Chuck Colson – March 2007
How Now Shall We Live
By Charles Colson & Nancy Pearcey
Tyndale House Publishers 1999 ( pages 293-294)

Saved to What?

Danny Croce’s “wake-up punch” is the perfect punch line for this book. Not because it’s a heartwarming conversion story – though it is that – but because of what Danny did after his broken life was redeemed. It’s the kind of wake-up punch that contemporary Christians urgently need, as well as an apt metaphor for the theme that will be woven through the rest of this book.
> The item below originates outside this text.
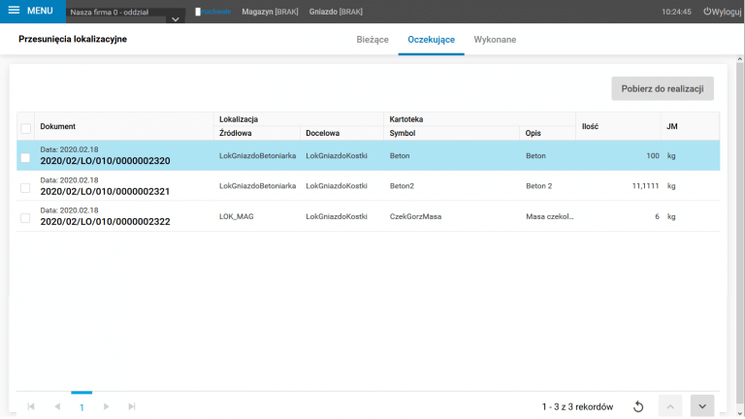The height and width of the screenshot is (419, 745).
Task: Sort by the Ilość column header
Action: tap(590, 126)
When Danny Croce became a Christian, he embarked on an adventure to change the world. First to be transformed was his own life: He cleaned up his act, got out of prison, got married, settled down into a respectable life, and earned a college degree. But changing his own life wasn’t the end of things for Danny. After his graduation, he didn’t tuck his Wheaton diploma under his arm and head off for the comfortable life that his education might have given him. No, he set out to transform the world he had known. He went back to prison.

And transform he did. The Plymouth County Correctional Facility houses fourteen hundred inmates in twenty-two units, four of which are the “holes”, the dreaded segregation and protective – custody units. In each unit, Danny located an on-fire believer, or else he preached and witnessed until God converted someone. Danny then appointed these men to function as elders to help and lead others; to equip them, he continues to disciple and teach them, giving courses on theology and doctrine, often using seminary-level materials. He also hold weekly Bible studies throughout the prison, assisted by Prison Fellowship volunteers. And every day Danny talks with inmates one-on-one, teaching, encouraging, and helping them with personal problems.
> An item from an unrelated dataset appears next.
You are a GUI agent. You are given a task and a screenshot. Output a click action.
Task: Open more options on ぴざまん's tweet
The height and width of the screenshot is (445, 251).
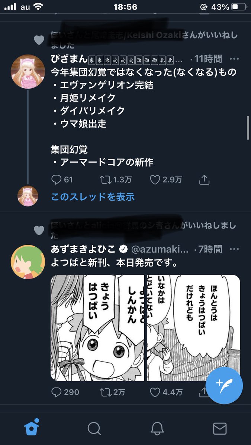click(234, 59)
He helps inmates like Peter, who received a letter from his wife telling him she was filing for divorce. Danny prayed with Peter, then drove sixty miles to meet his estranged wife. Many meetings later, Peter and his wife were reconciled, and they are now growing together in Christ.

When God makes us new creations, we are meant to help create a new world around us, and Danny Croce’s work at the Plymouth prison, offers a striking example. Again and again, I have witnessed this kind of transformation within a rotting prison culture and the results are measurable in terms of reduced disciplinary problems and reduced recidivism.